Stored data
/---

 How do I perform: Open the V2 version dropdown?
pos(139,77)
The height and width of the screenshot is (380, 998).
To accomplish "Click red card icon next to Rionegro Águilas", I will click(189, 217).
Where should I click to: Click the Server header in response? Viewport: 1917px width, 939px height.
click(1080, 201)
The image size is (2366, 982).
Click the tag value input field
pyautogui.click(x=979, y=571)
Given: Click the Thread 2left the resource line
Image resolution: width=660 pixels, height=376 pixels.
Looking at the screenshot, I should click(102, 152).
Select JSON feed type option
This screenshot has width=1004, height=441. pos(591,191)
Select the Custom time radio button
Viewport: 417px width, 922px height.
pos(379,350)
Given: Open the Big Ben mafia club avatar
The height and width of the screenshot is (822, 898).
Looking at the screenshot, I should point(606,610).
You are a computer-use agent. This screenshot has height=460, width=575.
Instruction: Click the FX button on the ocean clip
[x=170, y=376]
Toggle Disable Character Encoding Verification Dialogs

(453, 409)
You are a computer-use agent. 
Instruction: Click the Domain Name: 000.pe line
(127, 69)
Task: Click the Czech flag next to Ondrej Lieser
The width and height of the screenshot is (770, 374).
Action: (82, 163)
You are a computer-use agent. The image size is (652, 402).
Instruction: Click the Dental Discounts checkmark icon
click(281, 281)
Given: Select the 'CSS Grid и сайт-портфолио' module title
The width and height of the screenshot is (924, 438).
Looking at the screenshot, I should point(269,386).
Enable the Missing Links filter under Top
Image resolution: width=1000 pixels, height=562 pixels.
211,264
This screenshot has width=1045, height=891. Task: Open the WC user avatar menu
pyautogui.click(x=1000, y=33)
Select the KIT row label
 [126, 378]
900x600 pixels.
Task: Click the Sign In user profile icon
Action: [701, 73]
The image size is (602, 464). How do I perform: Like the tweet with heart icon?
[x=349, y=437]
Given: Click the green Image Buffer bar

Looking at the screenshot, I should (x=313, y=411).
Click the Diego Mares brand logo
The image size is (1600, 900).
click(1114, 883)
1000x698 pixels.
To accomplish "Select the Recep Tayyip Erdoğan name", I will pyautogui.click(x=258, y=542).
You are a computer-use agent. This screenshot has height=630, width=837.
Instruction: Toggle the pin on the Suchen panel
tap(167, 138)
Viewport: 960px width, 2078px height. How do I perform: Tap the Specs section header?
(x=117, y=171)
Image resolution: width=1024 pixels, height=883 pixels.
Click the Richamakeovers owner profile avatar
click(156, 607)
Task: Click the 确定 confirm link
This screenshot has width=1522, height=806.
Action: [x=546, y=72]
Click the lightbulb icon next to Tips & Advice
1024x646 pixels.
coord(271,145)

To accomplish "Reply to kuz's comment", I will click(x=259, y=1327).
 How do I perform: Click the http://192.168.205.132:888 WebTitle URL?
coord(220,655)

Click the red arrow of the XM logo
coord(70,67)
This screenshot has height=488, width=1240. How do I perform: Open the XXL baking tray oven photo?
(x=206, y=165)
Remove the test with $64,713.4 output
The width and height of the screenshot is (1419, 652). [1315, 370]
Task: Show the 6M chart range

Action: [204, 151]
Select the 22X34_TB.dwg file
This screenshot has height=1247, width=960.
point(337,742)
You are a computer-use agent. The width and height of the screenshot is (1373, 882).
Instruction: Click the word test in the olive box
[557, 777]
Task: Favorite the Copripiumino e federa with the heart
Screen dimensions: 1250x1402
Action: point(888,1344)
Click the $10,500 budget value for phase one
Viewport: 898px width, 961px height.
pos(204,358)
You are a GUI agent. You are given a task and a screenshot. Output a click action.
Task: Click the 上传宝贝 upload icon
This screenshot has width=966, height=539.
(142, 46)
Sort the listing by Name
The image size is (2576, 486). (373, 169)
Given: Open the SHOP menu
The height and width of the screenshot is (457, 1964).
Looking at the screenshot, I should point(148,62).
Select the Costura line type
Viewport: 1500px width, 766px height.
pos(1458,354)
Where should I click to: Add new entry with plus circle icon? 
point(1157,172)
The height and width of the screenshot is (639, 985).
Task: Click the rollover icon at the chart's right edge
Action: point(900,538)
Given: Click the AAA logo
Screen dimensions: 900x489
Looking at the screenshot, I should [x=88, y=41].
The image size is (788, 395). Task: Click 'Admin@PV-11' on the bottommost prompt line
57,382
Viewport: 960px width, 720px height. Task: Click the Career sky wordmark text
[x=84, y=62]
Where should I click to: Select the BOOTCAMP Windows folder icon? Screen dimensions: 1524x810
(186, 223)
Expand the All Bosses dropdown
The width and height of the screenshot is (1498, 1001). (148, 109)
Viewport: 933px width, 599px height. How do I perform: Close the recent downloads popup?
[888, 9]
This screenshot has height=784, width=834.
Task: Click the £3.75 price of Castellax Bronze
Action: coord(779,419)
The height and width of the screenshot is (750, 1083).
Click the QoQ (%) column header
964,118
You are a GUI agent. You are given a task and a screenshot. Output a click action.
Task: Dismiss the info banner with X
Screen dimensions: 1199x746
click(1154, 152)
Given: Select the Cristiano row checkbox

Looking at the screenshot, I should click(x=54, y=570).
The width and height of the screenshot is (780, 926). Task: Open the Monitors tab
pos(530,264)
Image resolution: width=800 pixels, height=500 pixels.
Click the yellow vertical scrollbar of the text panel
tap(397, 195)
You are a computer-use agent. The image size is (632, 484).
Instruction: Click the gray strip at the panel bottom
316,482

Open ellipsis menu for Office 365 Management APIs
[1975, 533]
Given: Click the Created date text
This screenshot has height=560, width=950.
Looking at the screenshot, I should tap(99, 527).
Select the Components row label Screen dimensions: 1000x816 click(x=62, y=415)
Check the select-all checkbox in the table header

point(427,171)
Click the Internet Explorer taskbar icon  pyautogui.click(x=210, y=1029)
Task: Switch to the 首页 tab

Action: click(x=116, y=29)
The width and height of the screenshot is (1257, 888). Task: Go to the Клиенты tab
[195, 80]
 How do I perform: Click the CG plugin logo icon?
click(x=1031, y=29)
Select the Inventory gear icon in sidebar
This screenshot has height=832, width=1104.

\---

Wherever the word "accomplish" appears in the data, return the whole line.

## Result
To accomplish "Click red card icon next to Rionegro Águilas", I will click(189, 217).
To accomplish "Select the Recep Tayyip Erdoğan name", I will pyautogui.click(x=258, y=542).
To accomplish "Reply to kuz's comment", I will click(x=259, y=1327).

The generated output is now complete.